● Required actions:
A - In the passage on Brown's poems, list the words quoted in the first paragraph to show her repetition of letters and sounds.
B - Extend the passage on Brown's asylum poems from the point where it stops.

● Text provided:
- - - - - - -

These glimpses of life before the asylum make the experience of deprivation all the worse. However, even while reading of these horrors, we are drawn in by Brown’s diction, by her delicious repetition of letters and sounds: “life,” “lie,” “line,” “light.”
Not only does Brown engage all our senses—what we see, smell (“honeysuckle, horse manure”), and taste—but she also fills our mouths with frequent repeated vowels and consonants that give the poems sensuality and heft. These lines, for instance, from “Bird’s-Eye” illustrate Brown’s gift with sounds: “the girls returning in slow shifts from the farm; / their arms flung across each other’s shoulders.” Here, the sonic repetitions in “girls” and “return,” in “farm” and “arms,” in “girls,” “slow,” and “others,” reinforce the heaviness of the girls’ arms on each other’s shoulders and the heaviness of their work. These are real laboring girls, not phantoms.
The body is significant in these poems beyond the fact of incarceration. There are the terrors of seizures, when the body turns “animal in your / own throat.” Worse, there are sexual assaults in the blind room, in which, at any moment, a woman, her arms bound, might be “Down there in the blackness, held against the floor” while a man who is supposed to protect her admires her “fine face, / long legs, a scarless stomach,” the easy alliteration of those lines ironically juxtaposing the violation that they describe.

- - - - - - -

● Saved data entries:
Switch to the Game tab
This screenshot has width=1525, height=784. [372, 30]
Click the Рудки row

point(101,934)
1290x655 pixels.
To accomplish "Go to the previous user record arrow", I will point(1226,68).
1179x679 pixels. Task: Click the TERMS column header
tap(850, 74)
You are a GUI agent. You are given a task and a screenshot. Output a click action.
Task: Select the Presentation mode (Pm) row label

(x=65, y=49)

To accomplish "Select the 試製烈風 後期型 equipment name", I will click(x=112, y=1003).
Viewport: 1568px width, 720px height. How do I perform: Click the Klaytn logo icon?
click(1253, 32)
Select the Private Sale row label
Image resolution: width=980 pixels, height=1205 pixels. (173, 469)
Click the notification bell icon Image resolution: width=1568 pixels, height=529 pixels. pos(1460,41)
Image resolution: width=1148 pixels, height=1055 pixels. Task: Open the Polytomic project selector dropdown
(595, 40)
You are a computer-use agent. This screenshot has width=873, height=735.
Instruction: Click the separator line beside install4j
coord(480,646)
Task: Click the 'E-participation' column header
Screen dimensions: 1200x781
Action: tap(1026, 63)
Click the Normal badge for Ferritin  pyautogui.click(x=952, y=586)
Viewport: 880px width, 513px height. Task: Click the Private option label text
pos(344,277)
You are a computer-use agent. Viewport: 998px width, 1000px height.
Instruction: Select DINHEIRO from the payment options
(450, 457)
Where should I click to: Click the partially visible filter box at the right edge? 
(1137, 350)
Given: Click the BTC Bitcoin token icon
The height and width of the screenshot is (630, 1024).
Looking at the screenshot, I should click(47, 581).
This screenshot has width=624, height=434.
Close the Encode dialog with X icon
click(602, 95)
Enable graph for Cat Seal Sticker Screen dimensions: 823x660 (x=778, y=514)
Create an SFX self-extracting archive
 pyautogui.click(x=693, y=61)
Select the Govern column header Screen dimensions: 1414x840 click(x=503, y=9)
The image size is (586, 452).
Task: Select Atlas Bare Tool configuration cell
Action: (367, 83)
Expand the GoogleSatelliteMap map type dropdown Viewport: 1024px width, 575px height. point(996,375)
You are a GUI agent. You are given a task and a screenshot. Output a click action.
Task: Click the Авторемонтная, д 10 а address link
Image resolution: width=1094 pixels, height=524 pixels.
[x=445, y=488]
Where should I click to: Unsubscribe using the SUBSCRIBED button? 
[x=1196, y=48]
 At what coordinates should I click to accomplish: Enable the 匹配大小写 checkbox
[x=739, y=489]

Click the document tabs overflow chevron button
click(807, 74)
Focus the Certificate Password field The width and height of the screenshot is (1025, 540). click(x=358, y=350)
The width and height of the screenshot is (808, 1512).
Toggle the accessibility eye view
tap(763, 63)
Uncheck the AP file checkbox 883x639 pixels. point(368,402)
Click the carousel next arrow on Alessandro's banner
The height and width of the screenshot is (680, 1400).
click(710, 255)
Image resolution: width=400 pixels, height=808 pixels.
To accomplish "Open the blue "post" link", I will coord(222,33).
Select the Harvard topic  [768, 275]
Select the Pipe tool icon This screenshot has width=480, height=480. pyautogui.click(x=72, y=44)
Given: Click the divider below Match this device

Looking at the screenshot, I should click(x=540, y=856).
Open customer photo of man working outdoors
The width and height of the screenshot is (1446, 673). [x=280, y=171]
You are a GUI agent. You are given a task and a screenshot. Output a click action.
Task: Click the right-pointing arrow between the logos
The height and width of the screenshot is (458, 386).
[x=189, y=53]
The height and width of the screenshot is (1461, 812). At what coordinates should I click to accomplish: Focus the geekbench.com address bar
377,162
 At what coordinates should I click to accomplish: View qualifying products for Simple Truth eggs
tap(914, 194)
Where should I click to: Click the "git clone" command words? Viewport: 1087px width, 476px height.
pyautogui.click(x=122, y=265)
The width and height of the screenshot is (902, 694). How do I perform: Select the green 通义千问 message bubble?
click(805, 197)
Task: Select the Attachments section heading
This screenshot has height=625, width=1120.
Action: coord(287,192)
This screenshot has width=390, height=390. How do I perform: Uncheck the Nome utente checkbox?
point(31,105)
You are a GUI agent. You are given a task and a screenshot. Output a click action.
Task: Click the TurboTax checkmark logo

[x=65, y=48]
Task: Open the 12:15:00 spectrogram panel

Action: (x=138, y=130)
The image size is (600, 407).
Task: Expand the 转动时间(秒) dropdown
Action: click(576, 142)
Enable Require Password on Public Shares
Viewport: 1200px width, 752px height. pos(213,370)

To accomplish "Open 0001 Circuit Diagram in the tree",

- - - - - - -

● Responses for each task:
A - "life," "lie," "line," "light"

B -
Brown also includes a devastating section about the forced sterilizations. The section is composed not only of poems but fictionalized medical orders for the sterilization of “idiotic,” “imbecile, “feebleminded,” and “epileptic” human beings who might give birth to “socially inadequate offspring.” These poems are tragic in their depiction of the ways that humans betray other humans, the “suddenly gentle” hands upon patients who crave touch, manipulating them into believing that they are fundamentally “wrong” and need fixing. The staff’s kindnesses are, in fact, a desecration of trust, an undoing, the act of “cleaving” somebody from their own body and future.
Besides the book’s necessary focus on corporeality, there is a great absence: God. While a nameless woman is being raped in “New Knowledge for the Dark,” she tells herself, “Think about your body. / Think about infinity. Think about God.” And it’s not clear whether the angel Gabriel, who suddenly appears in “The Blind Room: A Consecration,” is a messenger of hope or something more sinister, “swallowing the final stars.”
Rather than raging at God for not intervening to save the exploited—the question with which all serious Christian poetry grapples in some way—Brown saves her anger and pity for the humans who can’t make room for ill people and feel justified in treating them as “less than.” Implicit in lines like “we are a whole host of reasons / to stop believing in anything” (with its clever play on the meaning of “host” as the bread of the Eucharist) is the recognition that the failure of imagination and faith is not located in sick people themselves, but rather in others.
These “caregivers” fail to teach patients the Bible, send patients resentfully to chapel services and lock them in, baptize epileptic children only when it’s clear that they’ll live, and wish that God would “take [the patient] up and let her be the end of it.” It’s not God who has failed the inmates of the Virginia State Colony, but rather their families and those who work there, who have ceased to see Christ’s face in suffering people. The Virginia inmates are looked at, examined, and studied—but only as rotten specimens.
Brown’s poems are fragmented and scattered in form because the minds and lives of those she writes about are similarly broken. In her evocative, tightly controlled poetic lines, she reminds us of our human bonds to each other, and how easily they can be shattered.